YOUR TASK: Copy the rows below word for word, omitting the pictures.

** START DATA FOR THIS TASK **

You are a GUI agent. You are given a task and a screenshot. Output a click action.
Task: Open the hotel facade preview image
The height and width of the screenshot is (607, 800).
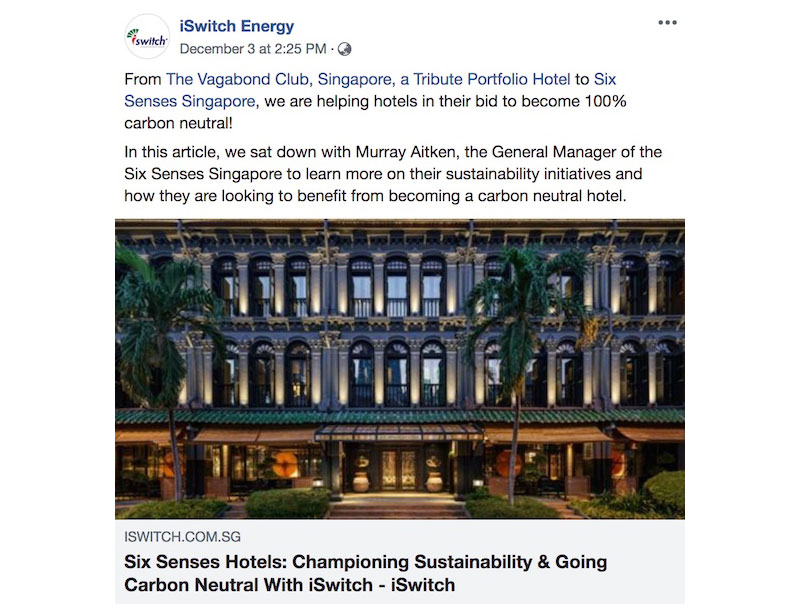tap(400, 369)
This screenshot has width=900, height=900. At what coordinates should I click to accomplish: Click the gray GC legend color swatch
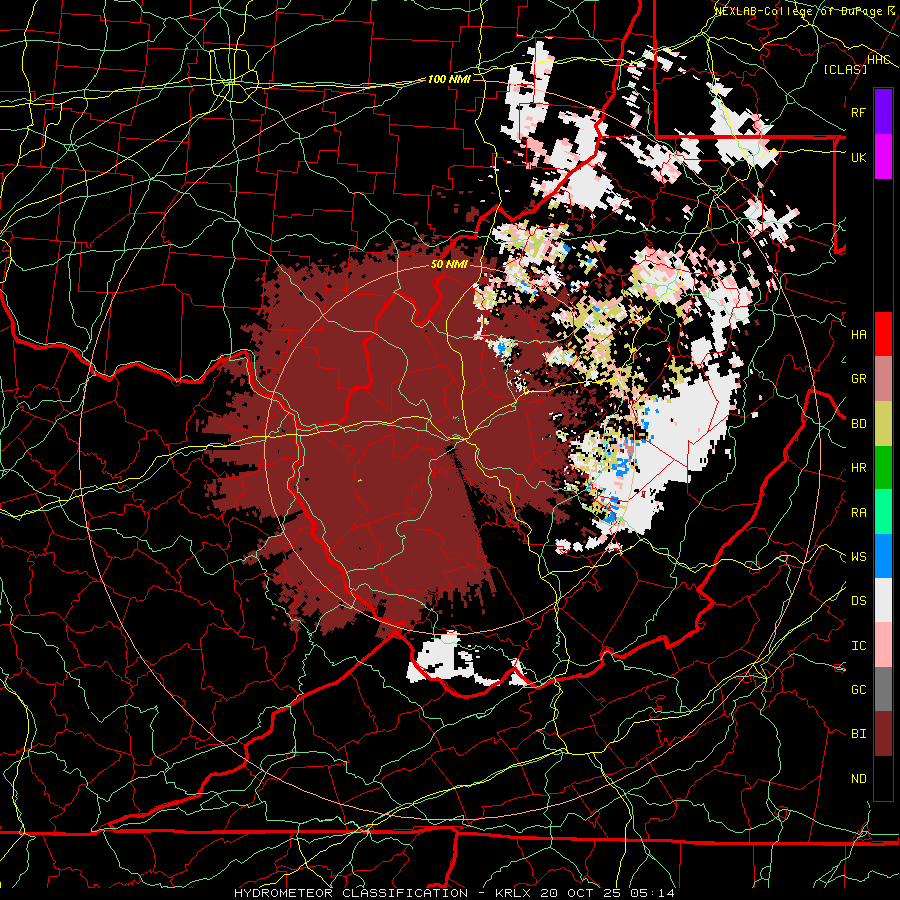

** END DATA FOR THIS TASK **

CORRECT OUTPUT:
You are a GUI agent. You are given a task and a screenshot. Output a click action.
Task: Open the hotel facade preview image
The height and width of the screenshot is (607, 800).
tap(400, 369)
This screenshot has width=900, height=900. At what coordinates should I click to accomplish: Click the gray GC legend color swatch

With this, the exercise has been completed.